Re: Cancellation architectural observations

On Sun, Mar 1, 2015 at 11:06 PM, Dean Tribble <tribble@e-dean.com> wrote:
>
> Cancel requests, not results
> Promises are like object references for async; any particular promise might
> be returned or passed to more than one client. Usually, programmers would be
> surprised if a returned or passed in reference just got ripped out from
> under them by another client. this is especially obvious when considering a
> library that gets a promise passed into it. Using "cancel" on the promise is
> like having delete on object references; it's dangerous to use, and
> unreliable to have used by others.

I do wonder if there are two types of "cancelling". Which I think
several of the posts in this thread has touched on.

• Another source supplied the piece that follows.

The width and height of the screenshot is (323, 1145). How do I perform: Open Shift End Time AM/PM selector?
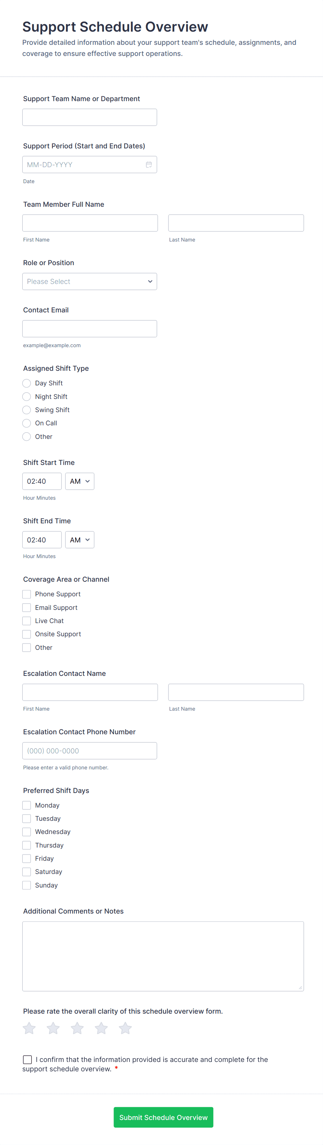(80, 540)
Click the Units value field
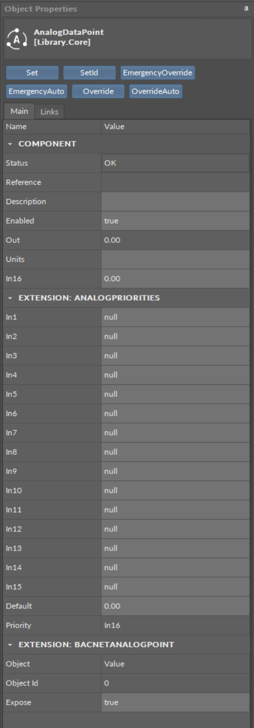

On one hand there are operations like read requests from the
filesystem, side-effect free GET requests from the network, and
computation requests such as calculating the SHA-256 value of a large
document.

In all of these instances the operation has no side effects other than
producing the value that the promise resolves to.

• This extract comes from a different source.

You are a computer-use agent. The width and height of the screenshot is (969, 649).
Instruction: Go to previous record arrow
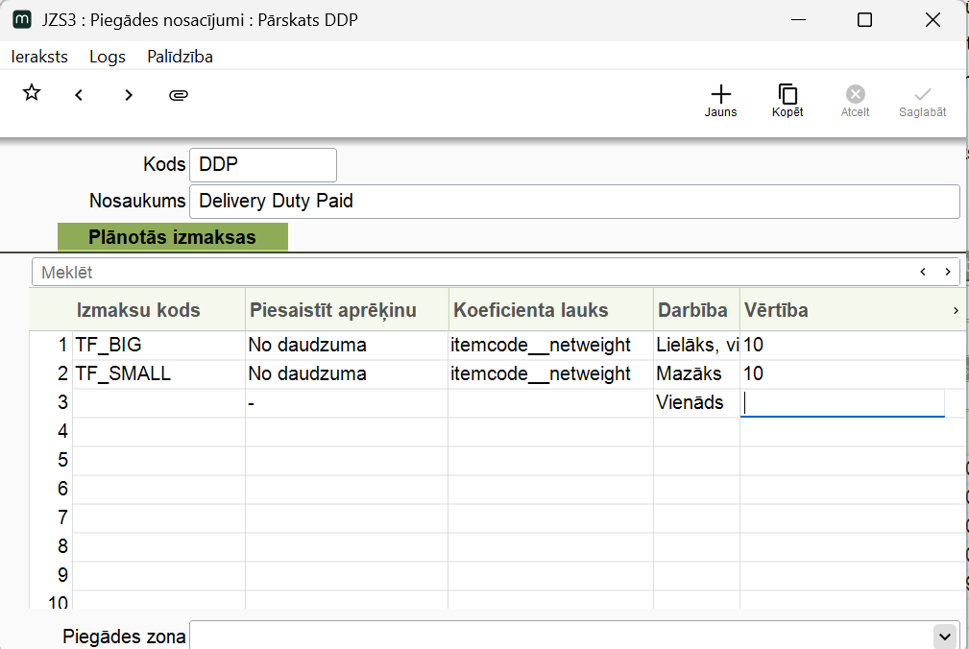coord(79,95)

The second category is operations that do have side effects. Such as a
writing operation to a filesystem or a database, or a POST network
request.

(For now ignoring the fact that some GET requests do have side
effects, and some POST requests don't).


The second category seems simpler. Here it's clear that a lack of
interest in the result does not mean that any requests can or should
be cancelled. An approach like a cancellation token definitely seems
sensible here.


For the first category, a lack of interest in the result means that we
should abort all requests involved in producing that result.

For stream-like APIs we've sort of taken this for granted. Once
back-pressure, or a call to .close() (or similar), indicates that data
is currently not being consumed, the API automatically signals to all
producers that they can and should stop producing results.

Why should we treat APIs that return a single value, rather than a
stream of values, any differently?

But it requires knowing that *no one* is interested in the result.
Simply having access to a Promise object does not guarantee that due
to Promises nature that you can not only call .then() multiple times,
the time when calling .then() is permitted is unbounded.

So I think I'm persuaded by the argument that as long as an API
returns a Promise, there is no way that we can put a
cancellation/result-ignoring/close() API on that Promise. It seems to
simply break the Promise contract.

Instead we'd need to return some object which allows us to track
consumers. I.e. where if you call a .then-like function, you prevent
anyone else from doing so. And if you want to enable others to consume
the result, you have to first fork the result and then call the
.then-like function on your fork.

Unfortunately that .then-like function probably can't be called "then"
given the elevated status that Promises has given that function name.